▶ _Directions for this task_:
The entries below are to be repeated exactly, and their pictures left out.

Extracted data entries:
——————————

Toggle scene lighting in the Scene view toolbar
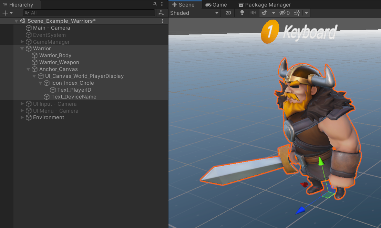Viewport: 381px width, 228px height. [x=242, y=13]
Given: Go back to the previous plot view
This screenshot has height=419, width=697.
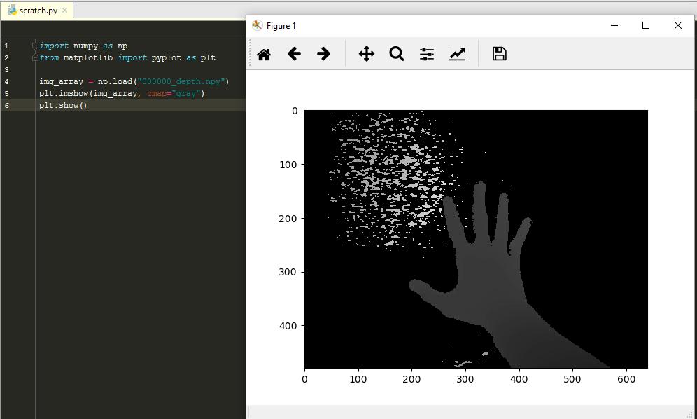Looking at the screenshot, I should coord(294,54).
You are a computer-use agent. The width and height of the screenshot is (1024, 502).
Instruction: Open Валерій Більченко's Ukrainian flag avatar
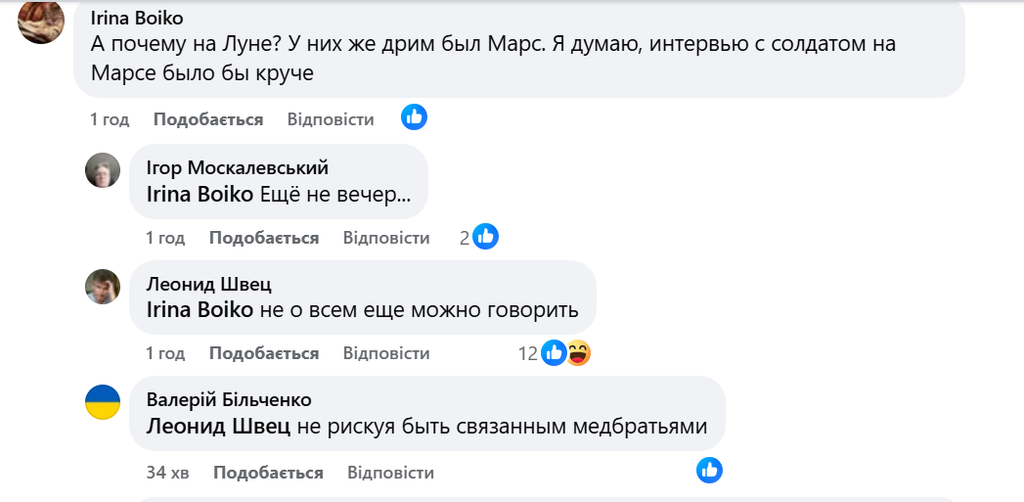click(x=103, y=402)
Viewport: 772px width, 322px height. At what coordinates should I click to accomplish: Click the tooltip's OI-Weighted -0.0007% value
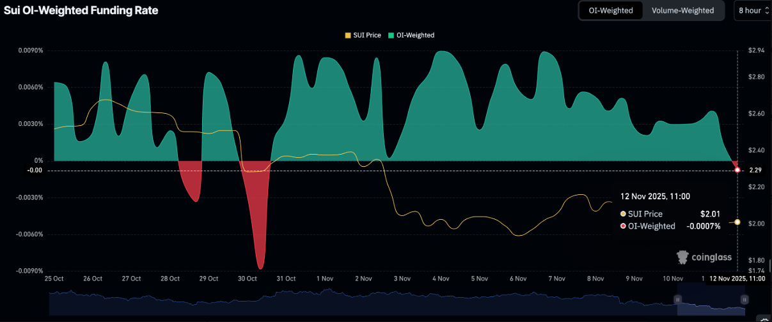703,226
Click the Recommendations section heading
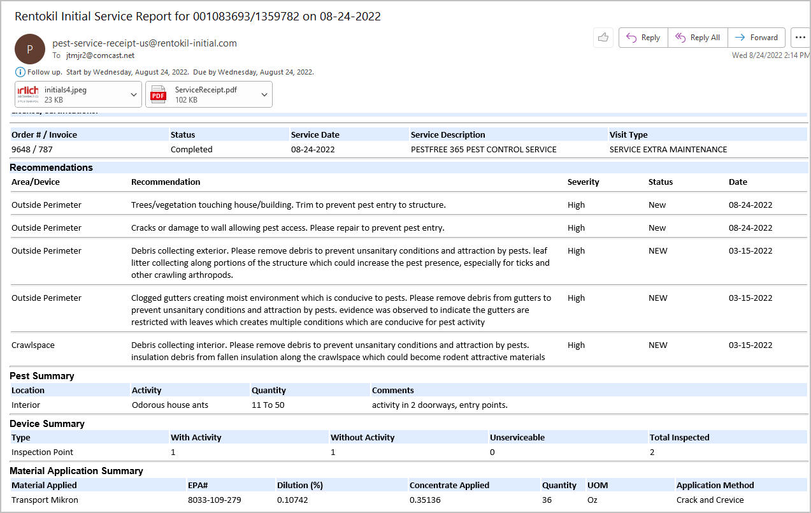Screen dimensions: 811x513 51,168
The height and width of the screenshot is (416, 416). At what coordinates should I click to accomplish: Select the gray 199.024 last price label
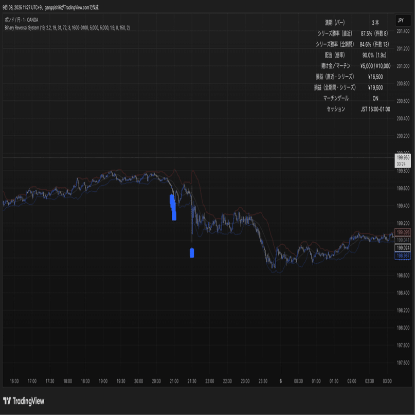[402, 248]
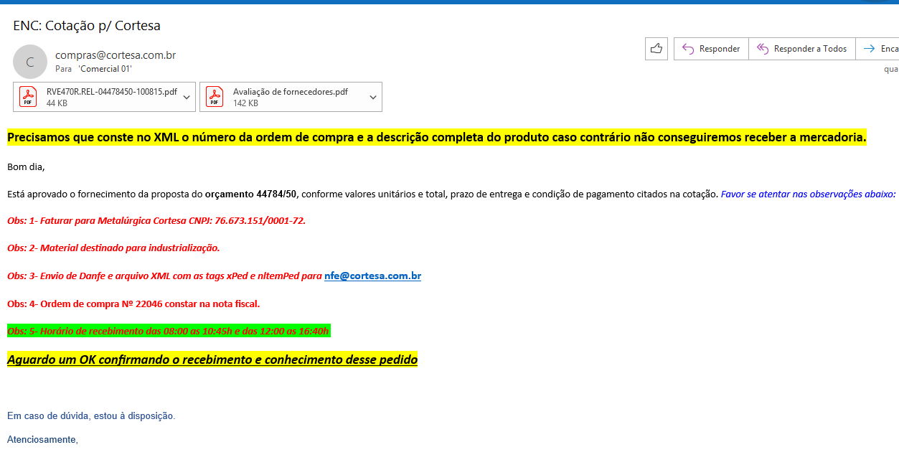The width and height of the screenshot is (899, 465).
Task: Click Responder a Todos button
Action: [801, 49]
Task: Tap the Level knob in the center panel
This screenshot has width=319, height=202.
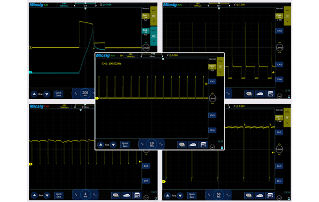Action: click(212, 98)
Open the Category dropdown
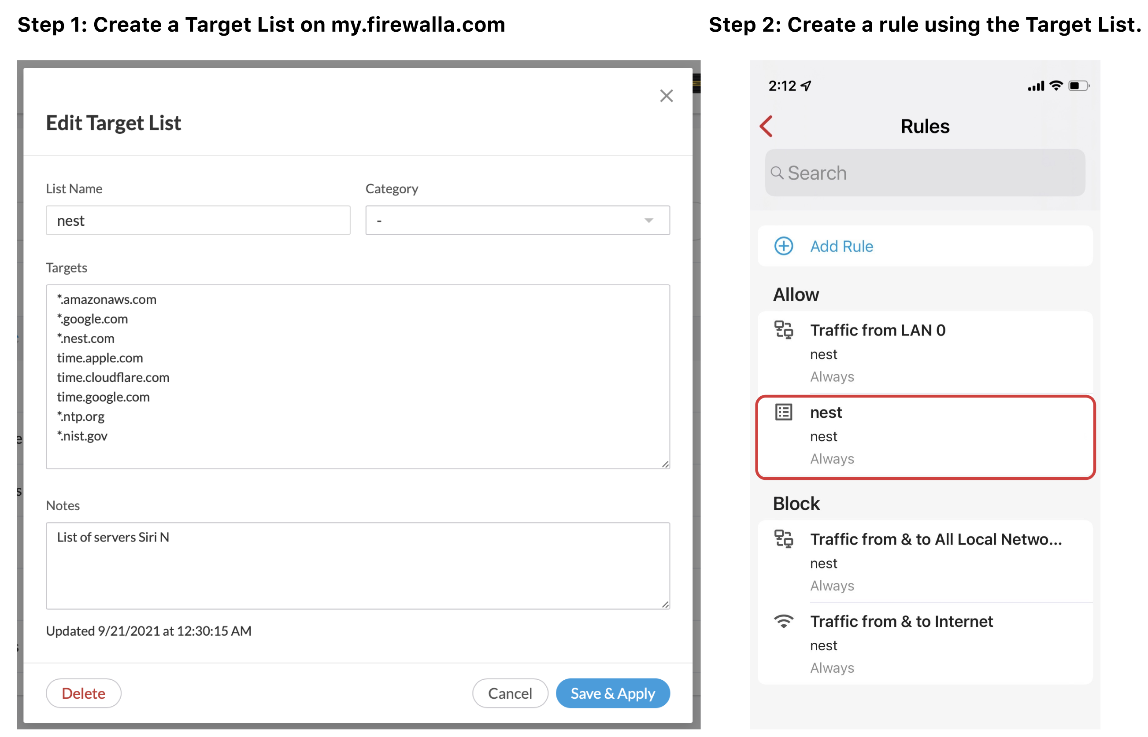This screenshot has width=1148, height=737. [518, 220]
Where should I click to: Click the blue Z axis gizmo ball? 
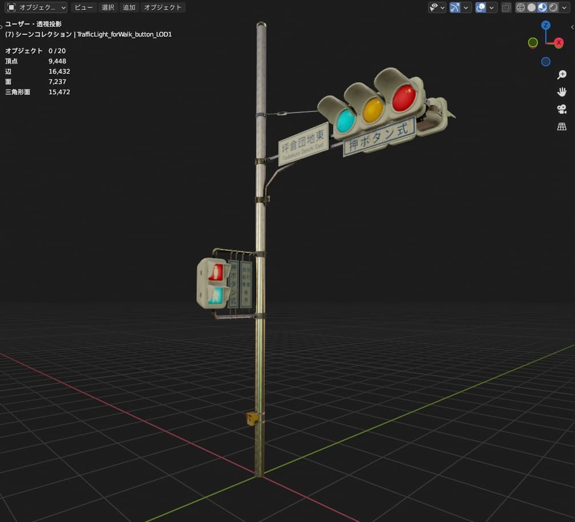click(x=546, y=25)
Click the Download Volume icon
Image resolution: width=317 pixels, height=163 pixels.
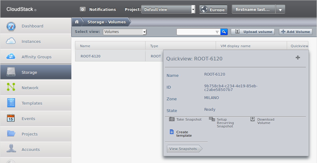(252, 119)
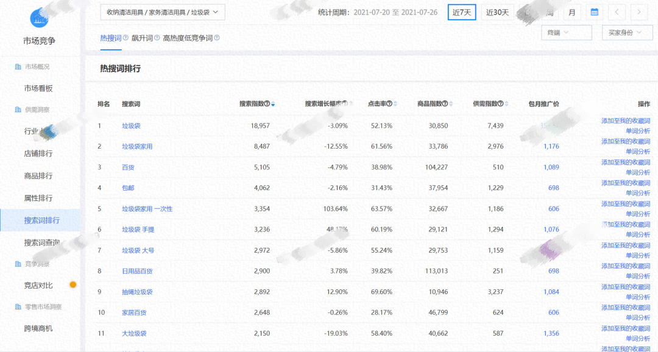The height and width of the screenshot is (352, 658).
Task: Expand the 买家身份 dropdown
Action: click(x=626, y=33)
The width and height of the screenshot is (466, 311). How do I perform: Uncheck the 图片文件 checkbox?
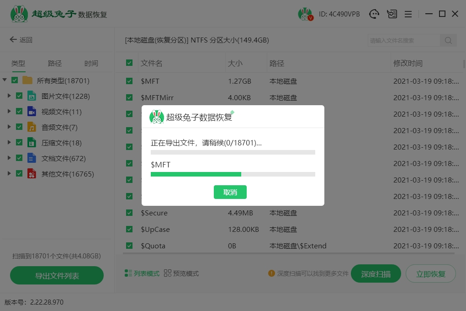coord(19,96)
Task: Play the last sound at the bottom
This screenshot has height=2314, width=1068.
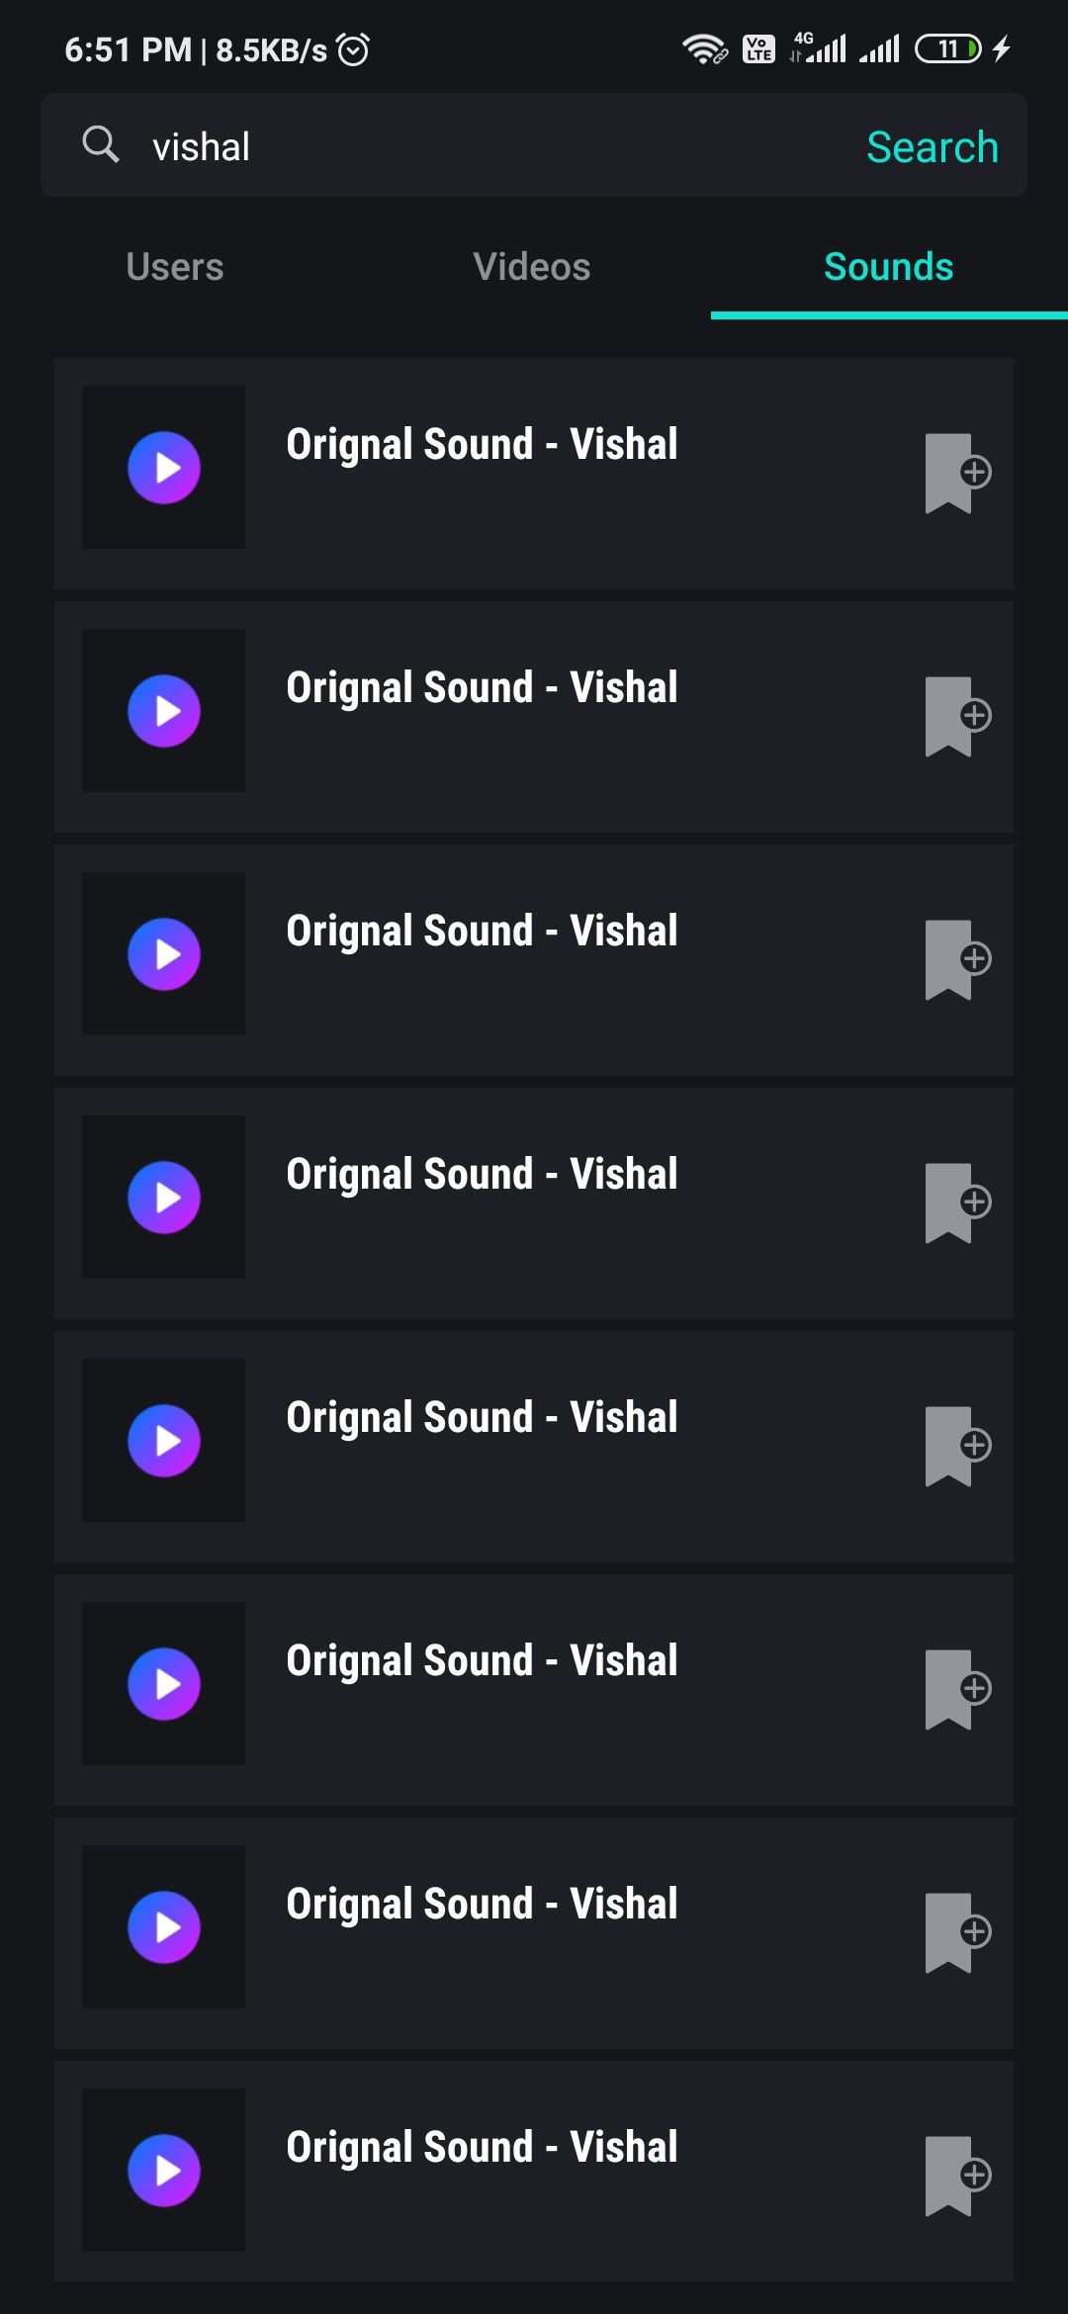Action: point(164,2171)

——————————

▶ _Solution for this task_:
Toggle scene lighting in the Scene view toolbar
Viewport: 381px width, 228px height. [x=242, y=13]
Given: Go back to the previous plot view
This screenshot has height=419, width=697.
Looking at the screenshot, I should coord(294,54).
You are a computer-use agent. The width and height of the screenshot is (1024, 502).
Instruction: Open Валерій Більченко's Ukrainian flag avatar
click(x=103, y=402)
Viewport: 772px width, 322px height. At what coordinates should I click to accomplish: Click the tooltip's OI-Weighted -0.0007% value
703,226
Click the Recommendations section heading
Screen dimensions: 811x513 51,168
The height and width of the screenshot is (416, 416). At what coordinates should I click to accomplish: Select the gray 199.024 last price label
[402, 248]
The width and height of the screenshot is (899, 465).
Task: Click Responder a Todos button
Action: [801, 49]
Task: Tap the Level knob in the center panel
This screenshot has width=319, height=202.
Action: click(212, 98)
Open the Category dropdown
This screenshot has width=1148, height=737. [518, 220]
Where should I click to: Click the blue Z axis gizmo ball? 
click(x=546, y=25)
Click the Download Volume icon
Image resolution: width=317 pixels, height=163 pixels.
(252, 119)
The height and width of the screenshot is (352, 658).
Task: Expand the 买家身份 dropdown
Action: click(x=626, y=33)
The width and height of the screenshot is (466, 311). How do I perform: Uncheck the 图片文件 checkbox?
coord(19,96)
Task: Play the last sound at the bottom
This screenshot has height=2314, width=1068.
Action: point(164,2171)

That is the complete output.